Work request: Please reproduce, exactly and with nothing added, the line containing "You are a computer-use" and every line after it to the end of the records.

[Pixel coordinate grounding data]
*** Block opens ***
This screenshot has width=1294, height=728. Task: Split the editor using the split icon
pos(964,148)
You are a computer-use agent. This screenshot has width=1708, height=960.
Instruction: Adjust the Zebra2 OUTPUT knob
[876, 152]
*** Block closes ***
Response below:
You are a computer-use agent. This screenshot has width=1708, height=960.
Instruction: Adjust the Zebra2 OUTPUT knob
[876, 152]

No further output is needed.